A investigação da Operação Fratelli identificou 19 membros da facção que tinha base na Galeria A da Penitenciária do Apanhador, onde dominava e traficava. A Polícia Civil recomendou a transferência de 13 detentos, apontados como lideranças da quadrilha, o que foi acolhido pela Justiça. A Superintendência de Serviços Penitenciários (Susepe) priorizou casas prisionais de maior segurança para dificultar o acesso dos investigados a celulares.

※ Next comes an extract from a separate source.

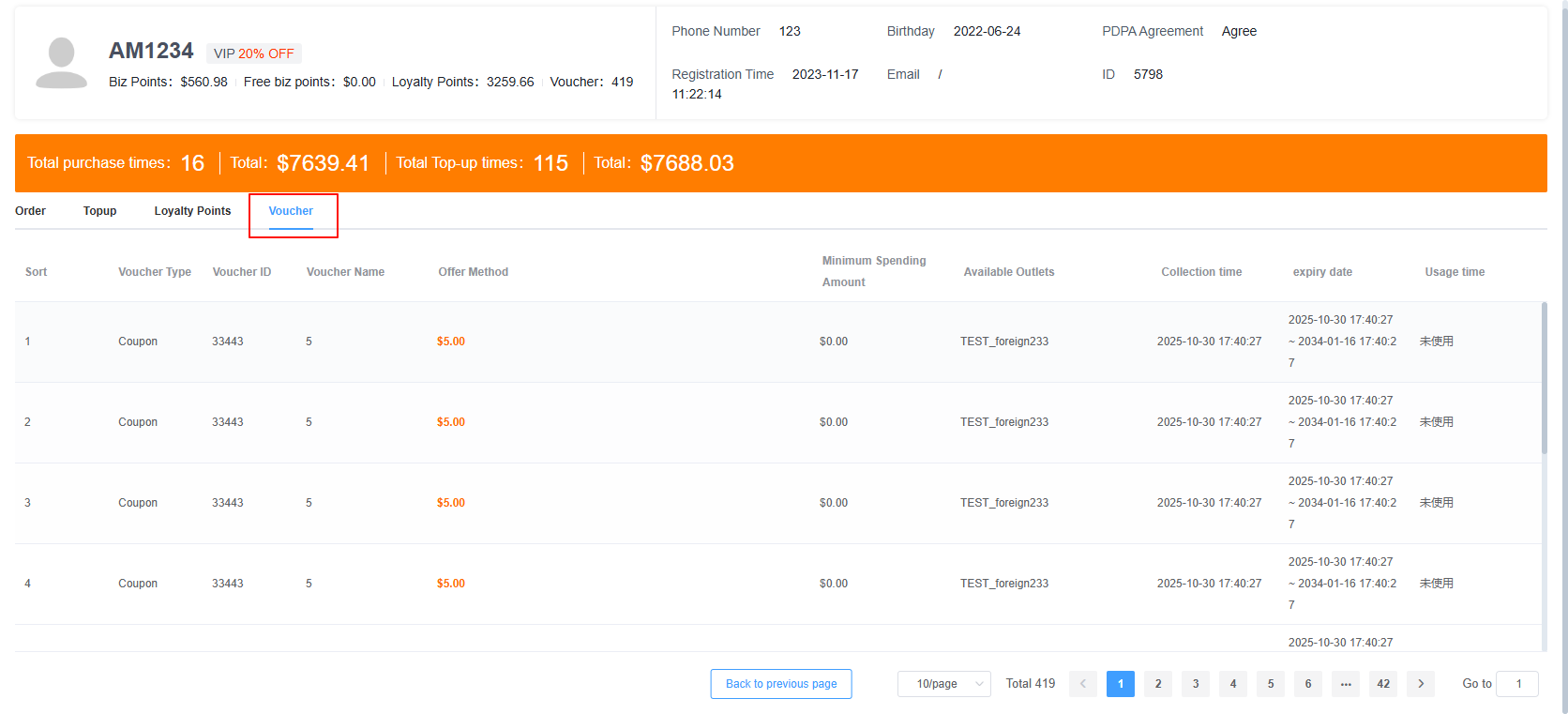
Task: Switch to the Order tab
Action: tap(30, 211)
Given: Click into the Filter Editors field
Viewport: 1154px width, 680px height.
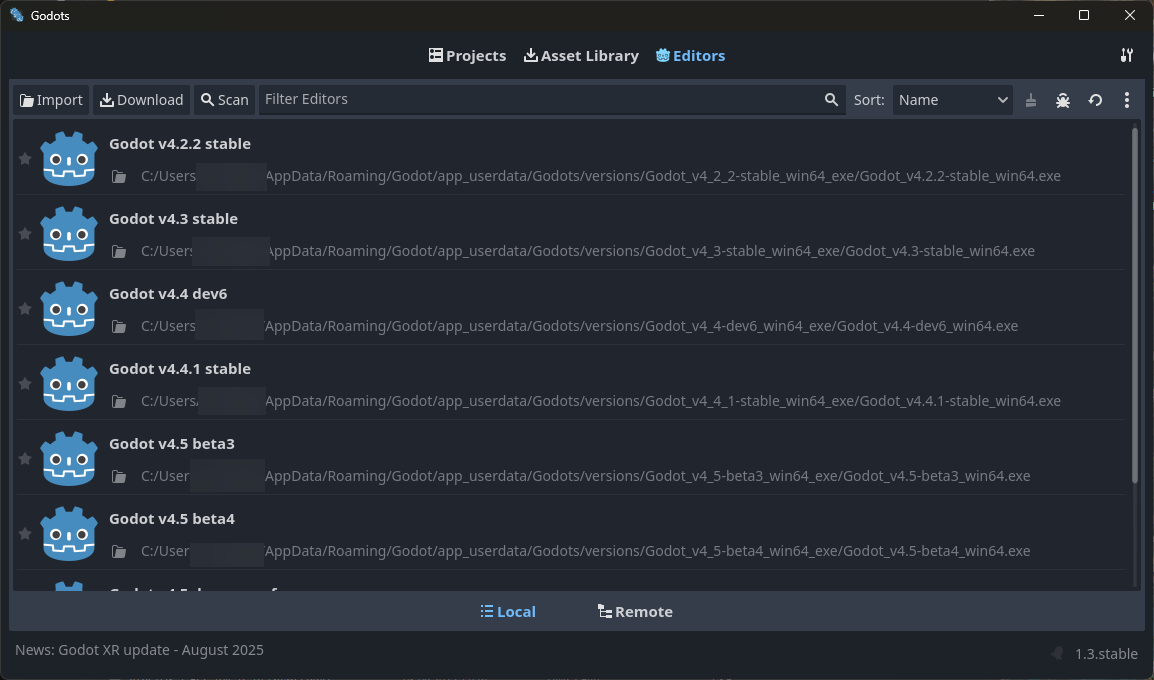Looking at the screenshot, I should point(540,100).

Na deflagração da operação, os delegado regional Paulo Roberto da Rosa apontava que, nos últimos meses da investigação, os líderes da facção perceberem o cerco policial e determinaram a redução nas ações do bando. Com as dificuldades de comunicação ocasionadas pelas transferências, houve sensível redução na disputa por pontos de tráfico. Assim, a média de uma morte a cada dois registrada em 2016 – ano recorde com 150 vítimas – despencou para um assassinato por semana nos últimos três meses.

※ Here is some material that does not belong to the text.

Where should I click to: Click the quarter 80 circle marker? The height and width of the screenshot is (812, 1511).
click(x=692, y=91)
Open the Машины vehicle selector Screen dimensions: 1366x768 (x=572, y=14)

Especialista em Ciências Sociais na área de segurança pública, o professor Charles Kieling não tem dúvidas que a redução dos homicídios foi um efeito direto da Operação Fratelli. Ele afirma que a investigação desenvolvida pela Polícia Civil de Caxias do Sul foi diferenciada e atacou a essência da criminalidade na região.
– É o único fato social que repercutiu na da Serra e acabou desarticulando toda a questão tática da criminalidade na região. Os nossos estudos já estavam vendo esta grande rede se formando e a necessidade de atacar o topo, que foi o trabalho realizado – opina.
"75% dos homicídios estão relacionado à facções"
Se algumas autoridades de segurança pública consideram difícil impedir um assassinato, o professor Kieling acredita que é possível sim prevenir o crime de homicídio.
– Temos diversos motivadores de homicídios, mas boa parte, cerca de 75%, está relacionado a quadrilhas ou a facções criminosas. Ao debelar essas lideranças, é perceptível um tombo nos índices. Afinal, é desarticulado este fator principal (das mortes) que disputa por pontos de tráfico e a influencia furtos e roubos. É este comando que manda matar fulano ou ciclano – explica.
Contudo, o especialista percebe que há certa resistência de lideranças da polícia e da Secretaria Estadual de Segurança Pública (SSP) em investir neste trabalho de inteligência que desenvolve e identifica teorias da violência e de vulnerabilidade social.
– O que eu percebo nos órgãos públicos é carência de ciência e trabalhos fundamentados em teoria. Especialmente um trabalho que identifica como essas facções desenvolvem suas "atividades criminosas". Cada facção tem um modo operante diferente. Sem um trabalho específico e pregresso, o Estado está sempre correndo atrás – aponta.
Responsável pela elucidação dos homicídios no município, o delegado Duarte concorda que uma investigação de grande porte sobre a criminalidade é uma forma mais efetiva de evitar assassinatos.
– Enfrentar o tráfico de drogas e associação criminosa parece ser um caminho. Essas organizações costumam ostentar força e, em consequência, aumenta o número de assassinatos. É algo que vemos em Porto Alegre há anos. Investigações deste porte seriam uma ação indireta que acarretaria, como parece estar acontecendo, na redução de homicídios. Principalmente destes casos em que vítima ou autor possuem uma vida criminosa pregressa, que são maioria – comenta o delegado Duarte.